Should a line below contain the word "chevron", report it.

Supplied material:
------------------------------
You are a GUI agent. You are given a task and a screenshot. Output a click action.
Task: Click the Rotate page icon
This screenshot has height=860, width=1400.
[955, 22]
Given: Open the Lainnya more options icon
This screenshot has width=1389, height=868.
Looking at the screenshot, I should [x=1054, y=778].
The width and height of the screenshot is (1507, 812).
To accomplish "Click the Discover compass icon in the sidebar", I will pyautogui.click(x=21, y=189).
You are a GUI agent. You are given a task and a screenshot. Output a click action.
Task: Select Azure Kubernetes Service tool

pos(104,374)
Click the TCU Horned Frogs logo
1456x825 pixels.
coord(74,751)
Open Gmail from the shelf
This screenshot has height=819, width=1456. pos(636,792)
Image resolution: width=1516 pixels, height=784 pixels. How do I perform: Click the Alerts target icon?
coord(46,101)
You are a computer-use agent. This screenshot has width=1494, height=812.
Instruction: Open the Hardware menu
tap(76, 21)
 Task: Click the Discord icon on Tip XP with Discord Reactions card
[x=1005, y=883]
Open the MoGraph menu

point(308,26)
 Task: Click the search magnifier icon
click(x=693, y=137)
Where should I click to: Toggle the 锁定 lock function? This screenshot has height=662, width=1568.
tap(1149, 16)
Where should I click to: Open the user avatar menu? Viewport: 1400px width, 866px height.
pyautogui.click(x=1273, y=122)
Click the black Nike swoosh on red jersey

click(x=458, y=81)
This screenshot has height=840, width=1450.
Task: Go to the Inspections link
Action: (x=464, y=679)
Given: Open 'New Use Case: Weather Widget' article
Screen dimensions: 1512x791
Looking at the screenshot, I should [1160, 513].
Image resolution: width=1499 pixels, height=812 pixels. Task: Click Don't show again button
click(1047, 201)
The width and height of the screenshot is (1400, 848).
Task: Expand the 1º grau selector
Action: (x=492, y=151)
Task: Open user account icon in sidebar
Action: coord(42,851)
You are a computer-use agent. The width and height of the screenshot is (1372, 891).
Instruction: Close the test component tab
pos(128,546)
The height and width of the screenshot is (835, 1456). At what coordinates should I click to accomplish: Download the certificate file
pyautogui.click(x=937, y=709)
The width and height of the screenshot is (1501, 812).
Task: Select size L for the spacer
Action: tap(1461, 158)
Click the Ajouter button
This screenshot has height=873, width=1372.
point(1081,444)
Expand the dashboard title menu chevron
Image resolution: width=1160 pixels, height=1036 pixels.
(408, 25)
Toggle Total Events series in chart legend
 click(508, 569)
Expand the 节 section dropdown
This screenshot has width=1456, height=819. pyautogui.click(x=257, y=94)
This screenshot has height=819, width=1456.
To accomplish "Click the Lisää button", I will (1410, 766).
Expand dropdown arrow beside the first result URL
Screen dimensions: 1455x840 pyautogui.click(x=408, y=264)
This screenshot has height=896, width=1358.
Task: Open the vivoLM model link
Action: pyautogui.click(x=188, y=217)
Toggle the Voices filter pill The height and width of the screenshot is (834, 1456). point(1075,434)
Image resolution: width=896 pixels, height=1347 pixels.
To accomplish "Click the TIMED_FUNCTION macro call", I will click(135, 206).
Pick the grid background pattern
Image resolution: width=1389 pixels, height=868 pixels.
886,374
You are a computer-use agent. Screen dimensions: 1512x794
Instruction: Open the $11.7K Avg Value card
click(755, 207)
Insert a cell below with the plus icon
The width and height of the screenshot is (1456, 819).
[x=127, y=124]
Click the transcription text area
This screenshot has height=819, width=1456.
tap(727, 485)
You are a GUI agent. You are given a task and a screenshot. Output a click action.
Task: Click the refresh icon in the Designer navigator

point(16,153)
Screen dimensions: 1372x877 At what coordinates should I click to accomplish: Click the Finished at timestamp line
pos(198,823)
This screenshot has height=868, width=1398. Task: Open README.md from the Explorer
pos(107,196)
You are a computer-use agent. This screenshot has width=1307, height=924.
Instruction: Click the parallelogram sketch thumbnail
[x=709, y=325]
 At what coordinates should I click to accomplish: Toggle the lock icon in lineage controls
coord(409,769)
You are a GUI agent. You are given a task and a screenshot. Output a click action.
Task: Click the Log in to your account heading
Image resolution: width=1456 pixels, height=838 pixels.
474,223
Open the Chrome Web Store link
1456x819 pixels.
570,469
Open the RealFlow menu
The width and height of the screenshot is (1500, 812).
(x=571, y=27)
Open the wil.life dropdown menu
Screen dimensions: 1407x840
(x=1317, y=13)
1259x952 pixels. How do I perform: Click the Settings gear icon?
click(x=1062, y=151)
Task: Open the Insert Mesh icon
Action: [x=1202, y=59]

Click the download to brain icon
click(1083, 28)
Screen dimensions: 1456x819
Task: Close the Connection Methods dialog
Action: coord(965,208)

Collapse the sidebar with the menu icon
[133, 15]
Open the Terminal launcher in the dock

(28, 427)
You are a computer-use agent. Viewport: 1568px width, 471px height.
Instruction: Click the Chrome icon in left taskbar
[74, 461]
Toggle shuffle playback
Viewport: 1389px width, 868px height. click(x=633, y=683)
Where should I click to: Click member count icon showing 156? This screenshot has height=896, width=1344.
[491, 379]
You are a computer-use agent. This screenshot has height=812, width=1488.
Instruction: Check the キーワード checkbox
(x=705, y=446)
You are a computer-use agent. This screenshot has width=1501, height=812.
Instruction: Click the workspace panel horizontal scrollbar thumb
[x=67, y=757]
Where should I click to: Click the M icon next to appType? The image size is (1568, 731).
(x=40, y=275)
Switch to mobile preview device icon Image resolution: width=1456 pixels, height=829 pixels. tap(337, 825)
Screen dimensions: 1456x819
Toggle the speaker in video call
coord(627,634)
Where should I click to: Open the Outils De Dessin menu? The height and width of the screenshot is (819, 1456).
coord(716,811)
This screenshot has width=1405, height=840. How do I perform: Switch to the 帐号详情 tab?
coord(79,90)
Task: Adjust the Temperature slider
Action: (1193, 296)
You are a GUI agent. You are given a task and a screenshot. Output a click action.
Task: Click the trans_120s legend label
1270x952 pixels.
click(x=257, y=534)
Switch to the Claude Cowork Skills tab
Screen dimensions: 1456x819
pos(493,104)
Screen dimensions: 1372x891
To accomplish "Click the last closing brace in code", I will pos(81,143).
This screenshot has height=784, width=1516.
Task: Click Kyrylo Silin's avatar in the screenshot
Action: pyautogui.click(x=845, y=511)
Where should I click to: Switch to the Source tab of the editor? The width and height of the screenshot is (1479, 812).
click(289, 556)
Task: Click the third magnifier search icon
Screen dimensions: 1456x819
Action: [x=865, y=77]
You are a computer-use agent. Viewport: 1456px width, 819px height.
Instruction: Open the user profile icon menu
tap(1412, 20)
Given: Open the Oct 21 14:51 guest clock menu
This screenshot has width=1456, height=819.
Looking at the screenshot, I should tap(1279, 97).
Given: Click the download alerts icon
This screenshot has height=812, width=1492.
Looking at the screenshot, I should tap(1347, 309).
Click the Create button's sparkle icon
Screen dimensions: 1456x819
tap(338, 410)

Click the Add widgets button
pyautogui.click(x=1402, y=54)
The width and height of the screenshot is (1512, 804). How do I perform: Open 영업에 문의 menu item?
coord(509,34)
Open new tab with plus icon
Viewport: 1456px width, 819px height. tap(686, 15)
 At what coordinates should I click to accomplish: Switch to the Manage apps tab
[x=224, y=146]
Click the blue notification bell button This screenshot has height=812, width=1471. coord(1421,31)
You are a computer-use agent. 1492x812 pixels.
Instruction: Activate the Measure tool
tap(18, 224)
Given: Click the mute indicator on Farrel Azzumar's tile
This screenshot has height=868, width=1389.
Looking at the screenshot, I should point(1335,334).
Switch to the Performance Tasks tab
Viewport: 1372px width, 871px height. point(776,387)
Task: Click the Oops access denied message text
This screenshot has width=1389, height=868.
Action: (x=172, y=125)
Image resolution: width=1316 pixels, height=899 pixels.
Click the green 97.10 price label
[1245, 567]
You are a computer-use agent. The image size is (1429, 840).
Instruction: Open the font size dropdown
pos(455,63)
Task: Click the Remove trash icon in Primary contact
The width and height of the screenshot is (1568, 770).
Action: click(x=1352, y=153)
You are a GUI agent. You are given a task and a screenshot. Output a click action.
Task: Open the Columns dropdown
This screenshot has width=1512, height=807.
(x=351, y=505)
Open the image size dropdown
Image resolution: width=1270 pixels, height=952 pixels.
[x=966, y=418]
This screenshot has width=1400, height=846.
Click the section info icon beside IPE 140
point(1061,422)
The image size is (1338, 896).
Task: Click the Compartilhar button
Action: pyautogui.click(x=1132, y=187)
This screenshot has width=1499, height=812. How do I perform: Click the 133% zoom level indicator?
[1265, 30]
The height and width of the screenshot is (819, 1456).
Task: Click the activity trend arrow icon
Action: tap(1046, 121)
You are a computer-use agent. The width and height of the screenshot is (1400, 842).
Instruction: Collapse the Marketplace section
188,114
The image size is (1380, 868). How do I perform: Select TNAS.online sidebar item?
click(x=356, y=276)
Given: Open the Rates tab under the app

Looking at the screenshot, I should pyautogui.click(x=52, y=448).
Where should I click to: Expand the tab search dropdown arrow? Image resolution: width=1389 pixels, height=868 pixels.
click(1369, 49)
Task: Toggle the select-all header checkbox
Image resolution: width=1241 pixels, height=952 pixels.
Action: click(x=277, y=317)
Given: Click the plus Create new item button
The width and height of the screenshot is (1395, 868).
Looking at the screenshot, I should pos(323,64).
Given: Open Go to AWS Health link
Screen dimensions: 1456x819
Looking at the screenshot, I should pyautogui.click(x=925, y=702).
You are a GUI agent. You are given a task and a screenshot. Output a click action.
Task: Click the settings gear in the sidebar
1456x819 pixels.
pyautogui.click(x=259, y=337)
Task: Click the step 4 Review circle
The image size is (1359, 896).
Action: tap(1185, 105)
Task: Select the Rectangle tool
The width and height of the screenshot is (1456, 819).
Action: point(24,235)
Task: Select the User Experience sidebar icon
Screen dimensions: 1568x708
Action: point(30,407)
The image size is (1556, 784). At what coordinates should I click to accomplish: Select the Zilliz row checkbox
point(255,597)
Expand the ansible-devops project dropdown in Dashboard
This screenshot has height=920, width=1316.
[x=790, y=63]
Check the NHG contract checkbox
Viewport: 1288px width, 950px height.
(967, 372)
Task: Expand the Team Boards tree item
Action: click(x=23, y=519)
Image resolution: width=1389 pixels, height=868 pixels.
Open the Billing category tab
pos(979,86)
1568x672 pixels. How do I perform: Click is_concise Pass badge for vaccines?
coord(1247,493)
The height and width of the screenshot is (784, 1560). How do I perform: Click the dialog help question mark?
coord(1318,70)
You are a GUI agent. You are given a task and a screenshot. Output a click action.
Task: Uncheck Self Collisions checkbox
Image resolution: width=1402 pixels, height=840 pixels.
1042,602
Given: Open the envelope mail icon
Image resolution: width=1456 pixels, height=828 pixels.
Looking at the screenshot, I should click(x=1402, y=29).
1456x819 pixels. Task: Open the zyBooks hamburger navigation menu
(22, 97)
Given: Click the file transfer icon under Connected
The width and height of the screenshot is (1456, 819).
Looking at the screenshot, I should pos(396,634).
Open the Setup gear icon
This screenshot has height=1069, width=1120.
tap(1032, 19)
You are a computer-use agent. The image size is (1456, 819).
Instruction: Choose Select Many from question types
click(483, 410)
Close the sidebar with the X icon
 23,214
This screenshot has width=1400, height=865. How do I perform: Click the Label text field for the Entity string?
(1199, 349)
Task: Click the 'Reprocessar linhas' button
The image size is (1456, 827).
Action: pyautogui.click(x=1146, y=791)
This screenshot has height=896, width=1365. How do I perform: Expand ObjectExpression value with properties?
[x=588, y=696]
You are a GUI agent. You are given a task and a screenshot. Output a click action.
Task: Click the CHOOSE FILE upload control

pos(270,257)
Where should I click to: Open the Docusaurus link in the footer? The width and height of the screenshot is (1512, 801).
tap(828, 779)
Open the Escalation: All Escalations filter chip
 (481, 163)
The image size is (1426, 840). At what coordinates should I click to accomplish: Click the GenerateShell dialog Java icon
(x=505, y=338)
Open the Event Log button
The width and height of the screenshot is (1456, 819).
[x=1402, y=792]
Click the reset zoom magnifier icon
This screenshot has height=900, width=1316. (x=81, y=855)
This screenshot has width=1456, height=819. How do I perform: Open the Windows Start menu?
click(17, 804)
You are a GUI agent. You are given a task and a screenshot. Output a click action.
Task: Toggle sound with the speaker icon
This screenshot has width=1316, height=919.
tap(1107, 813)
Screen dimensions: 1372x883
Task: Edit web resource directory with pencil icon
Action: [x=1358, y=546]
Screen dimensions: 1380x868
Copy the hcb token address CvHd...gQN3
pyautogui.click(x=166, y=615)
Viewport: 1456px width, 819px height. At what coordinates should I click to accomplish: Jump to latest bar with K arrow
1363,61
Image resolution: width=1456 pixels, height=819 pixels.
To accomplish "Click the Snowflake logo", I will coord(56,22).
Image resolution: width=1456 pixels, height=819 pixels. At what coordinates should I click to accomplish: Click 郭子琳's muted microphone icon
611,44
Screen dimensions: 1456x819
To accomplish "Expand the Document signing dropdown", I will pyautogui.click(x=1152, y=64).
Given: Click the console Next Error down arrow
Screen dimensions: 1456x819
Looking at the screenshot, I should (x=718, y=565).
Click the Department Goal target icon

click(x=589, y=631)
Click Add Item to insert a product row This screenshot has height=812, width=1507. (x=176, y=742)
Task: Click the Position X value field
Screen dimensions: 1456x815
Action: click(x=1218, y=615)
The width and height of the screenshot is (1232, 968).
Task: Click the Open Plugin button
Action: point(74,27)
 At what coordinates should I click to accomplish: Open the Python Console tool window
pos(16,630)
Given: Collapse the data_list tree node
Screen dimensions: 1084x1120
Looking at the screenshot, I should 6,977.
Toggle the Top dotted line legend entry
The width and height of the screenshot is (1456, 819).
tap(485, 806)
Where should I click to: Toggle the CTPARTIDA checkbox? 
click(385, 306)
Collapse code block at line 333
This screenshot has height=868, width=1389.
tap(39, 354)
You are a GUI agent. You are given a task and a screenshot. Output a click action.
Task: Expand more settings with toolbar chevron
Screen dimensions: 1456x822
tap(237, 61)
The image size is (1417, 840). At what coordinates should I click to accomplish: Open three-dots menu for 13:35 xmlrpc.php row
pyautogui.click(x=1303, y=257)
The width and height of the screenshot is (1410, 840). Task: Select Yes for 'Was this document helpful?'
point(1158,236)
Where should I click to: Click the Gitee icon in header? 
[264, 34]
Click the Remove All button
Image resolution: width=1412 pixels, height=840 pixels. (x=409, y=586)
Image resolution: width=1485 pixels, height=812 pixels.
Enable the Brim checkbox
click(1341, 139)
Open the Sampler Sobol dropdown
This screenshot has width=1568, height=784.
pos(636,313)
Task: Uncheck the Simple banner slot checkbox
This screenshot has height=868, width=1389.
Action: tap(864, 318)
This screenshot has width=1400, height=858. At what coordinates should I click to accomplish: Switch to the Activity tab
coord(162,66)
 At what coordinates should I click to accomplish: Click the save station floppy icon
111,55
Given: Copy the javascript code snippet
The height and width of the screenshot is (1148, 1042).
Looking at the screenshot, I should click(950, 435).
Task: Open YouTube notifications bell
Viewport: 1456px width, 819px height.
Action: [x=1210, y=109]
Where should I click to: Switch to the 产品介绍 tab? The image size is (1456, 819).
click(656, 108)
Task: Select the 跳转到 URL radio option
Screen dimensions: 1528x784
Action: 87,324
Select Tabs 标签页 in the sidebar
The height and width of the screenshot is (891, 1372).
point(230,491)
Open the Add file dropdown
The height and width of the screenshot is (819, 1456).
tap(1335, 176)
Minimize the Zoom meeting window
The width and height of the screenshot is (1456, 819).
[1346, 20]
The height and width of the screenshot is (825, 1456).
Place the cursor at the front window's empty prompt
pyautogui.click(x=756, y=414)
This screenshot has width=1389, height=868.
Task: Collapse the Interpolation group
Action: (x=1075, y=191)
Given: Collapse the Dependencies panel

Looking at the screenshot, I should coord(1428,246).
------------------------------
The completed task:
Expand the dashboard title menu chevron
Task: Expand more settings with toolbar chevron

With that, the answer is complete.